(Entries for locating text and elements)
"""
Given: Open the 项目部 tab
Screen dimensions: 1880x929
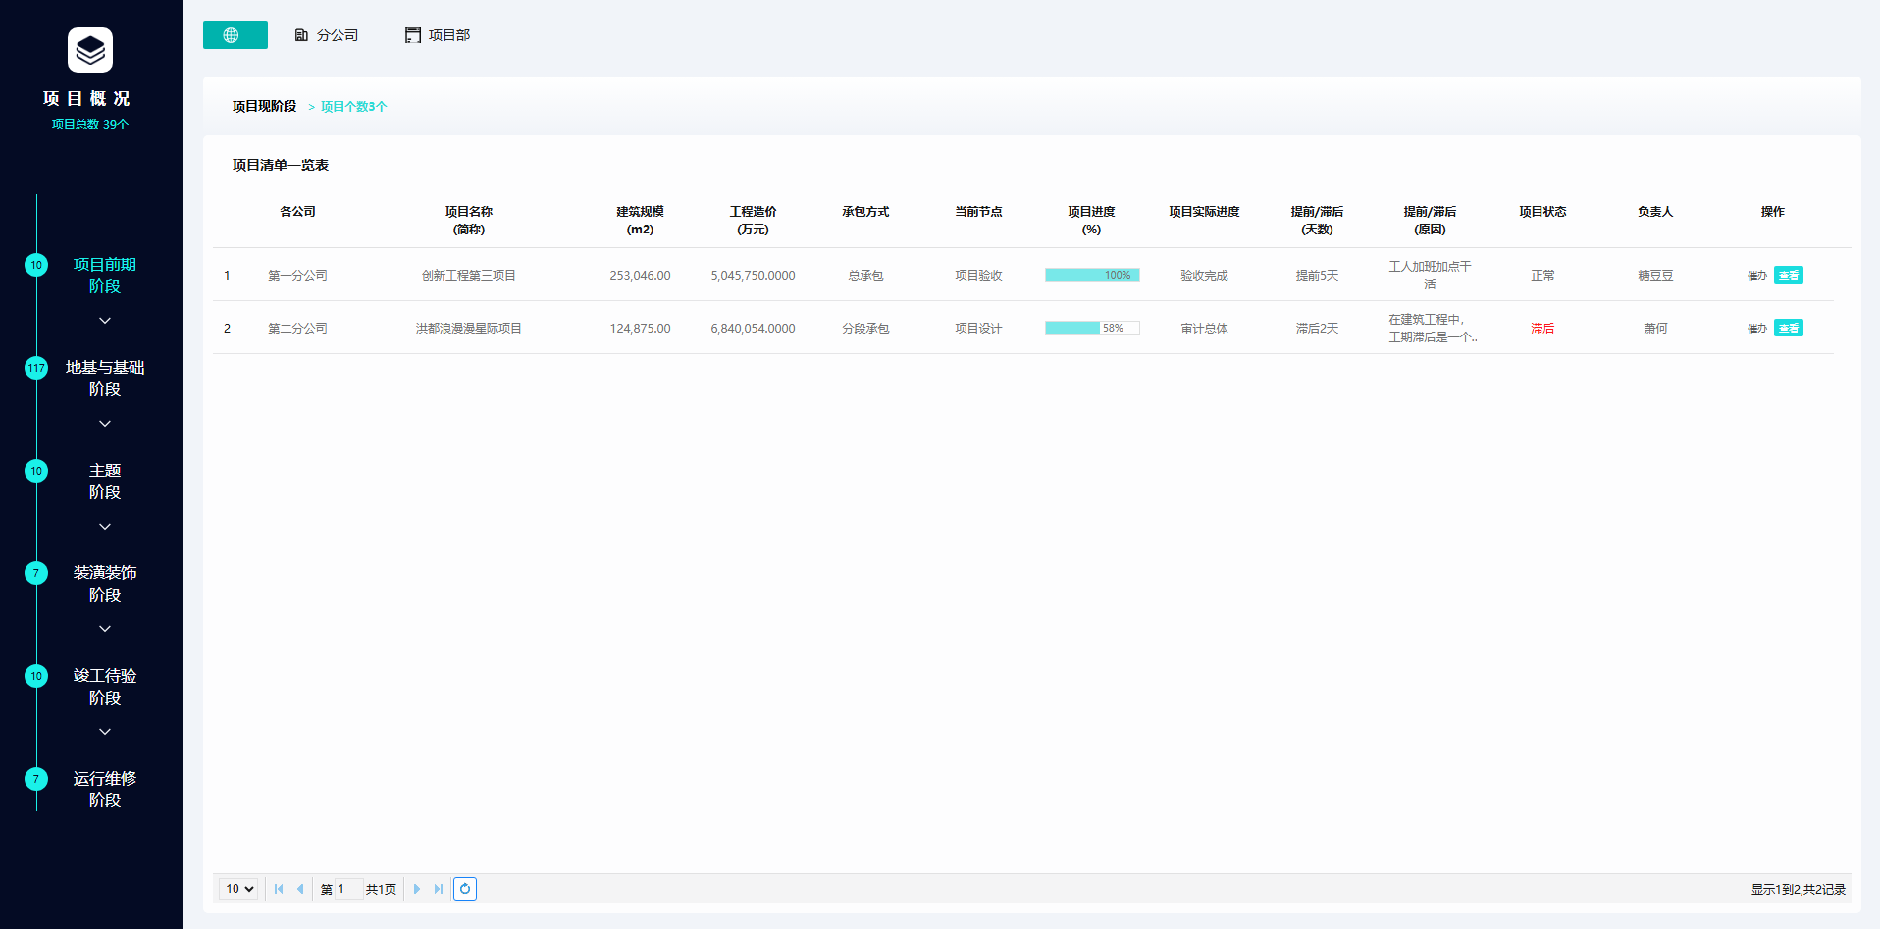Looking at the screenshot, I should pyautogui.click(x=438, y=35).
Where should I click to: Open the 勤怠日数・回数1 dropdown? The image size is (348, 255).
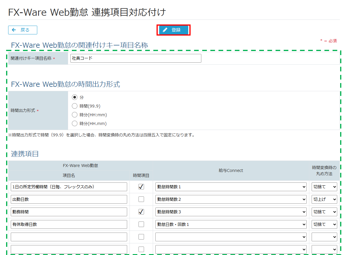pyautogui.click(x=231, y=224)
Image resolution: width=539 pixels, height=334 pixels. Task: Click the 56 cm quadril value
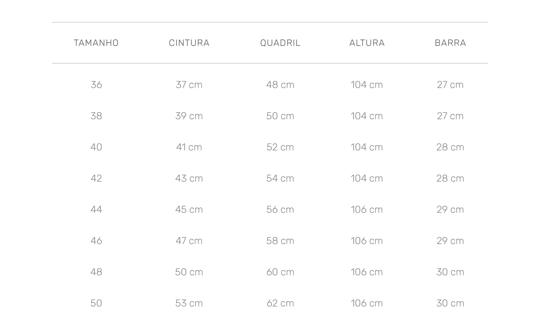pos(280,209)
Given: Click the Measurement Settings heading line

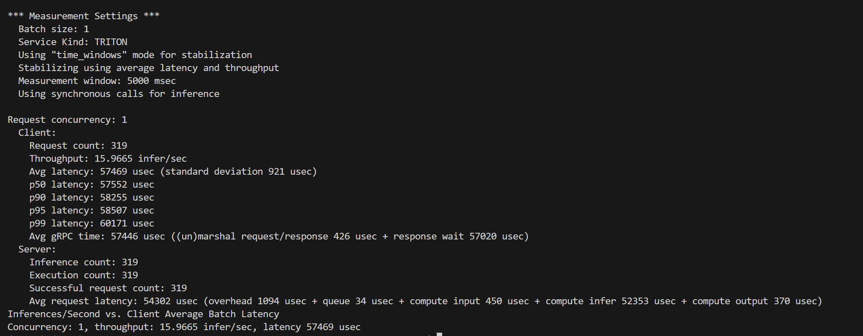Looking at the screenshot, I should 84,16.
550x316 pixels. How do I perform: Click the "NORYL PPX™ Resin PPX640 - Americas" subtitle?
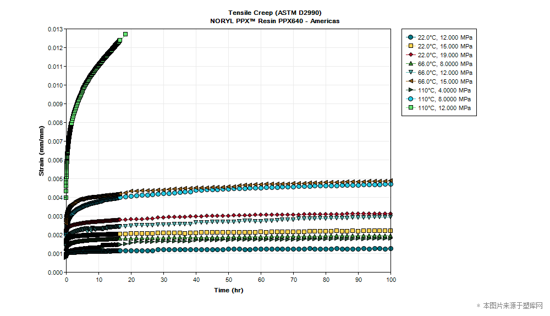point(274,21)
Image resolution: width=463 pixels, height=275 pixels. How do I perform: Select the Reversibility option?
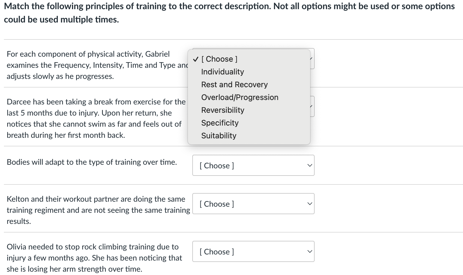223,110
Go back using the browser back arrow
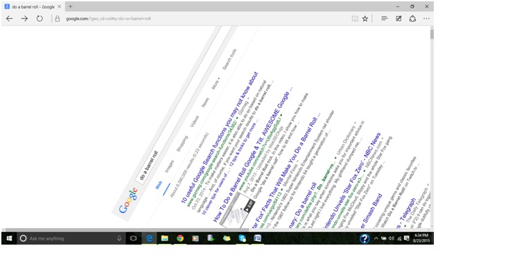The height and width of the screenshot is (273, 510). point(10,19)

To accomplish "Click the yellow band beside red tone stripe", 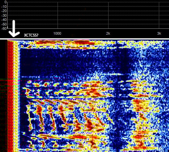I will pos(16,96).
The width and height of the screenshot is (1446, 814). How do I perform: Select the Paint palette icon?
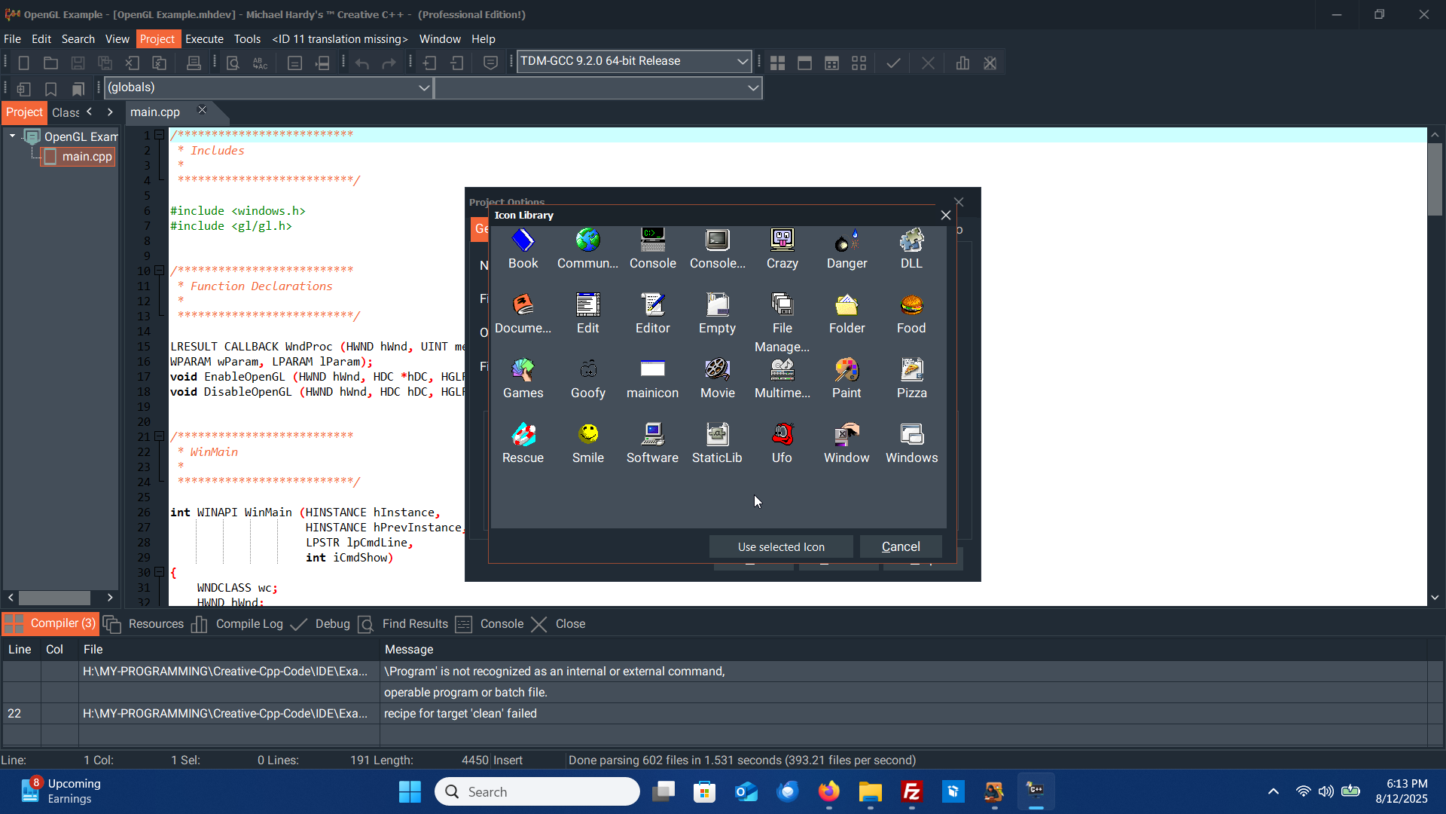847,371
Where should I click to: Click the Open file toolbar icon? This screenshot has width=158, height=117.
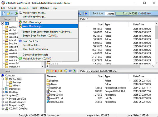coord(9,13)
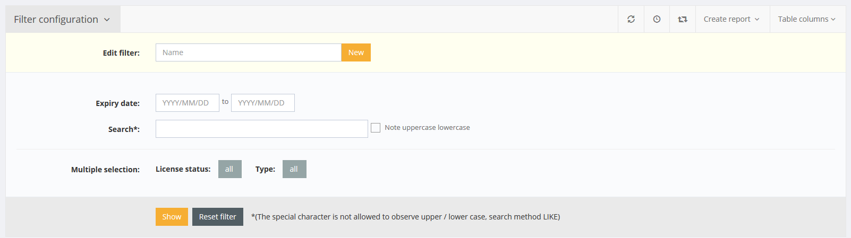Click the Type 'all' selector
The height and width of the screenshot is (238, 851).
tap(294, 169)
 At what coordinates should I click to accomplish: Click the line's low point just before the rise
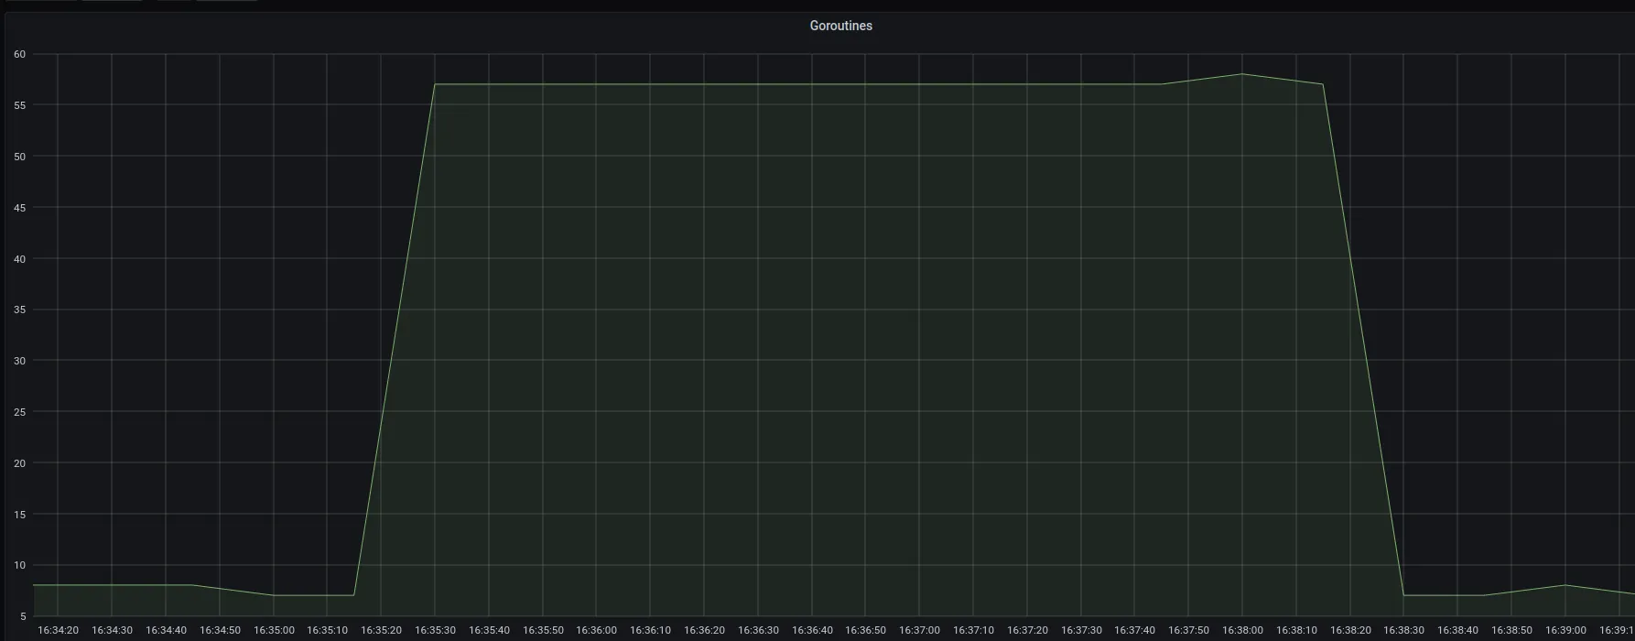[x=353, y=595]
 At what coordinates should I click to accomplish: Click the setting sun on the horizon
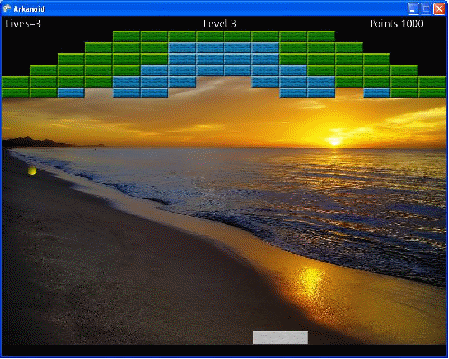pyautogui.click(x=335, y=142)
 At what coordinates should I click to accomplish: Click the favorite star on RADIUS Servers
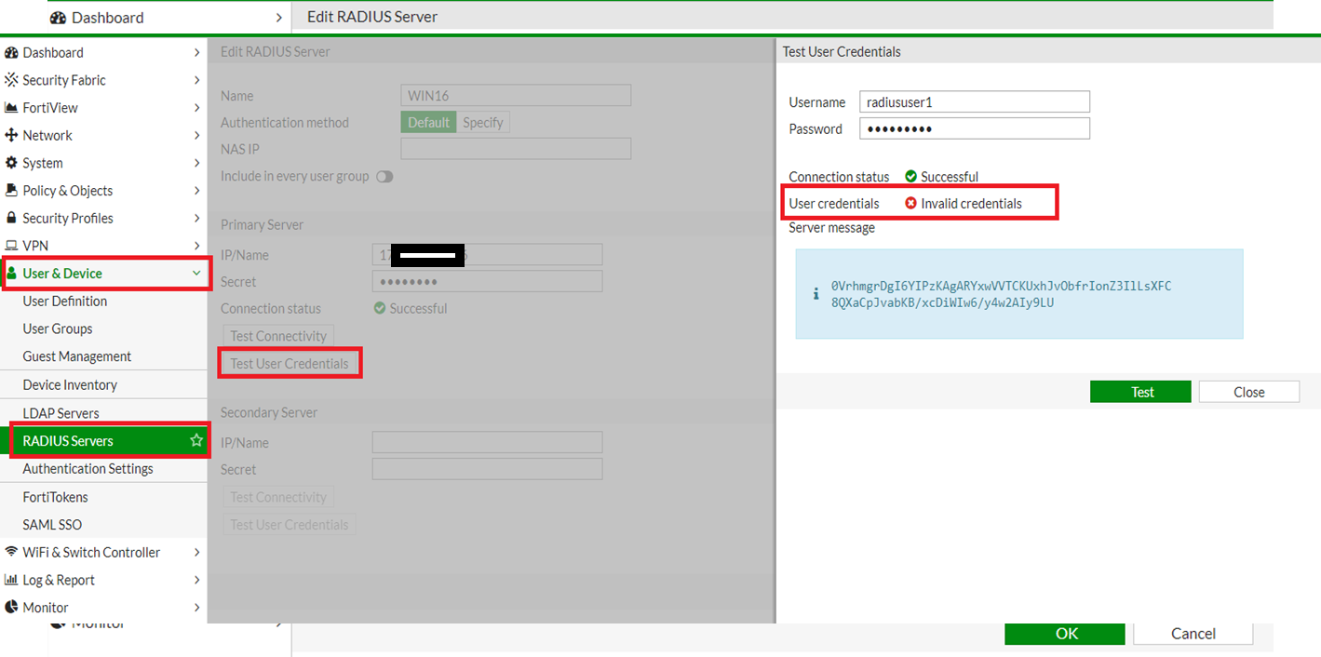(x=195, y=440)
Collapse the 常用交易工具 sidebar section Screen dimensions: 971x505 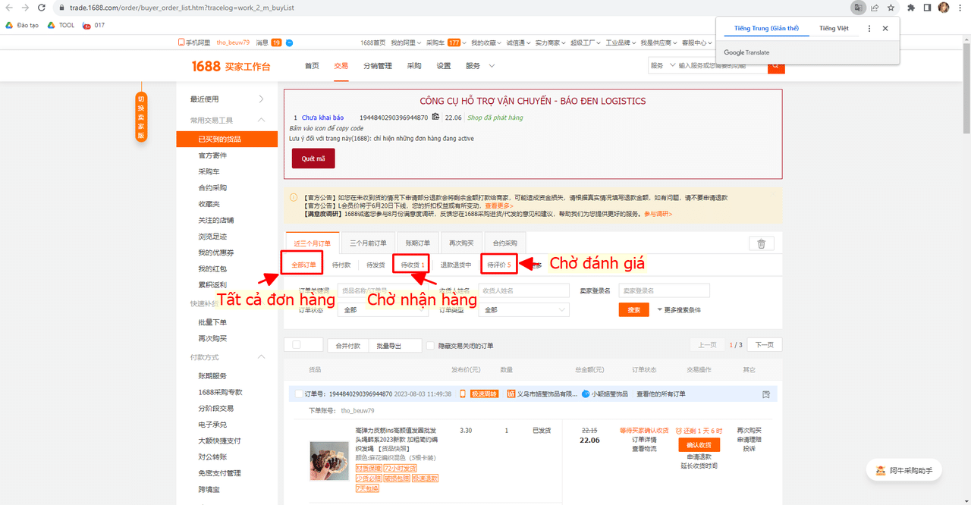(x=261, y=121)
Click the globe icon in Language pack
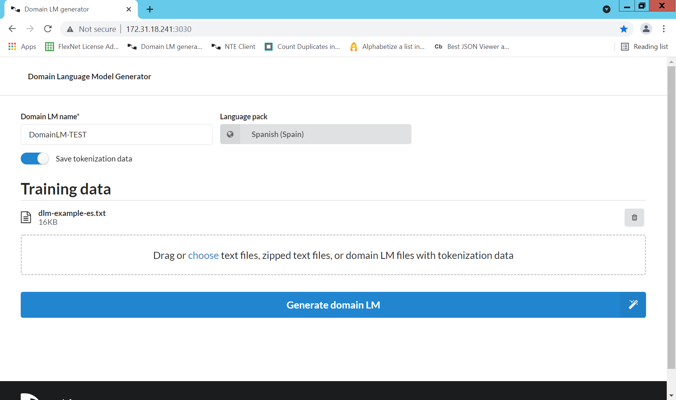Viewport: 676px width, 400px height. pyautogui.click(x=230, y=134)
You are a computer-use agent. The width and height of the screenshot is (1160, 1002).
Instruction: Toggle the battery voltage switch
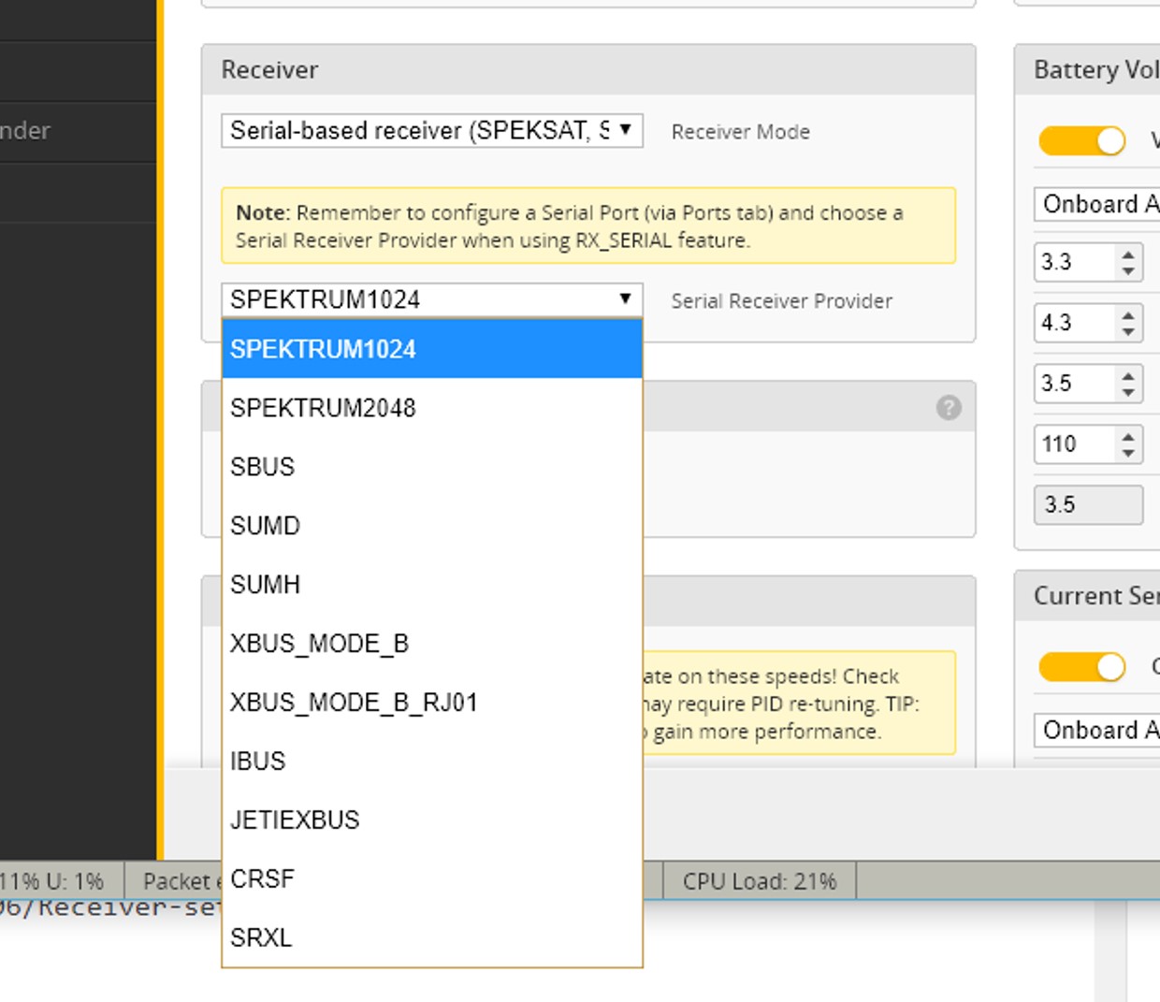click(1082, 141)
"""
= WRITTEN TASK =
Please repeat the lines of the listing above, starting from the beginning and going on through the line that contains "pyautogui.click(x=231, y=224)", with both ends included. Leave the pictures out of your answer.

= SOLUTION =
Given: Open the 项目部 tab
Screen dimensions: 1880x929
Looking at the screenshot, I should pyautogui.click(x=438, y=35).
Where should I click to: Open the 勤怠日数・回数1 dropdown? The image size is (348, 255).
pyautogui.click(x=231, y=224)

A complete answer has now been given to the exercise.